Jurista vê nazismo jurídico em prisão imediata.

A prisão imediata de qualquer réu no país antes do trânsito em julgado, como mera antecipação da pena, como pediu o procurador-geral da República, Roberto Gurgel, e vai julgar sozinho o presidente do Supremo, Joaquim Barbosa, "tem todo sabor de exceção, colocando esse ato, com todo colorido populista, ao lado dos atos idênticos dos juristas nazistas".


E parece que o presidente do Supremo Tribunal Federal (STF) entendeu isso, ao rejeitar nesta sexta-feira o pedido de prisão imediata dos condenados no julgamento do mensalão. 

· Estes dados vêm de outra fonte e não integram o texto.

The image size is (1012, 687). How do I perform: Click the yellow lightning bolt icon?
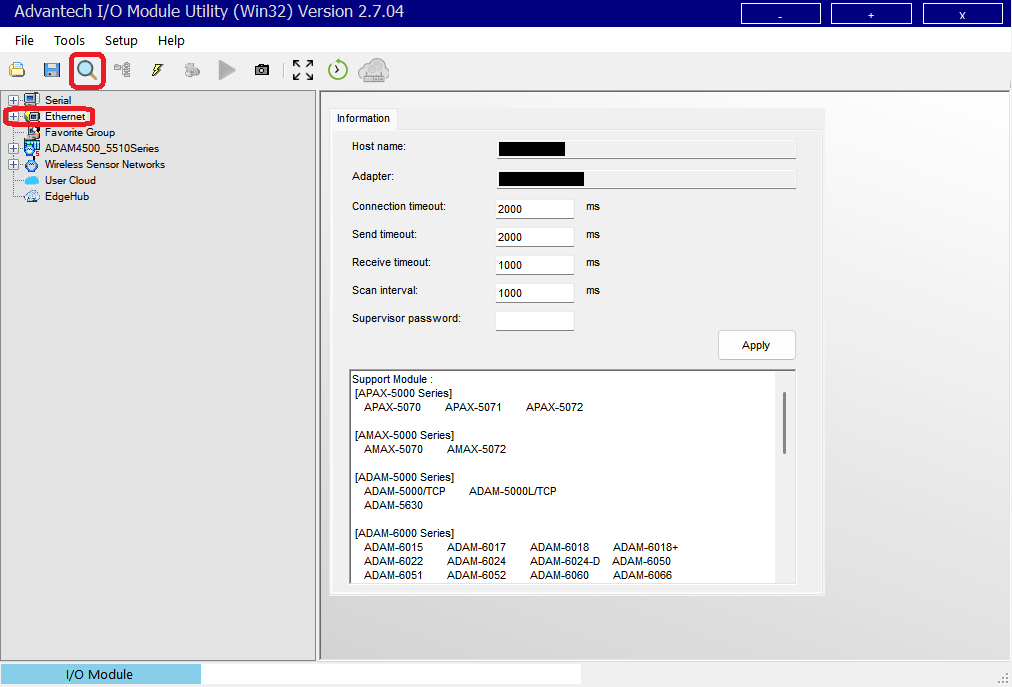tap(157, 70)
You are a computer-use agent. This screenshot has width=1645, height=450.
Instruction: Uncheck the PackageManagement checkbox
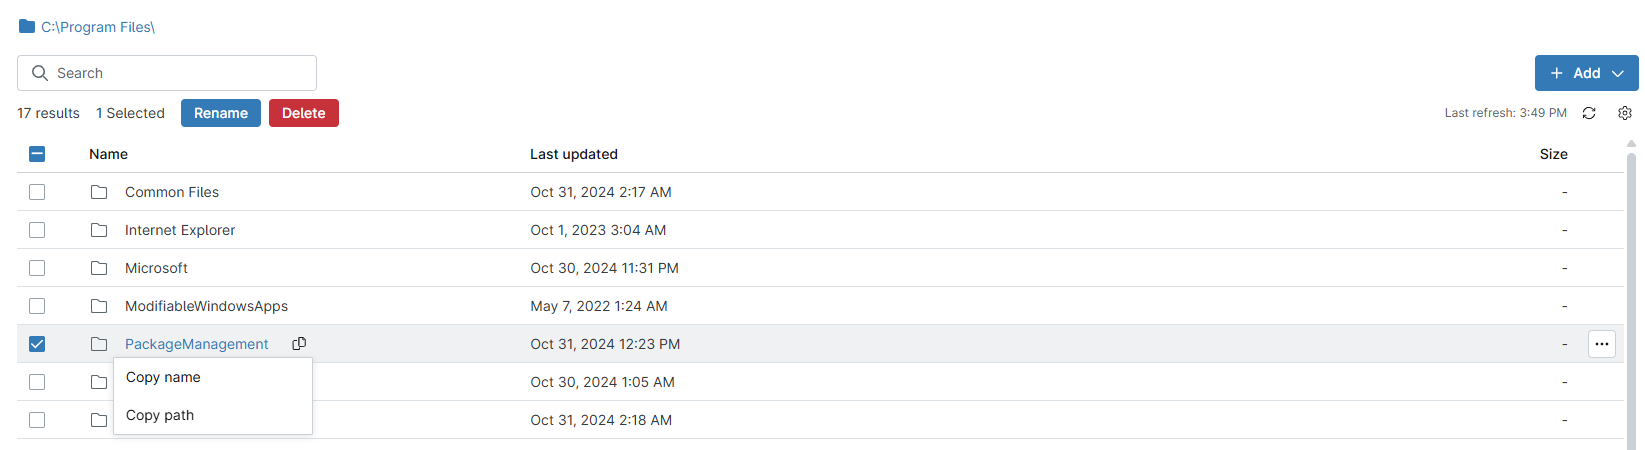pyautogui.click(x=37, y=344)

O pedido foi feito pelo procurador-geral da República, Roberto Gurgel, na noite de quarta-feira. Gurgel queria que a prisão ocorresse antes mesmo do trânsito em julgado da ação, ou seja, antes da análise dos recursos que a defesa ainda pode apresentar. Como as atividades do tribunal foram encerradas na quarta para o recesso, a decisão foi tomada por Joaquim sem consulta aos demais ministros.

O STF volta a funcionar plenamente apenas em fevereiro de 2013.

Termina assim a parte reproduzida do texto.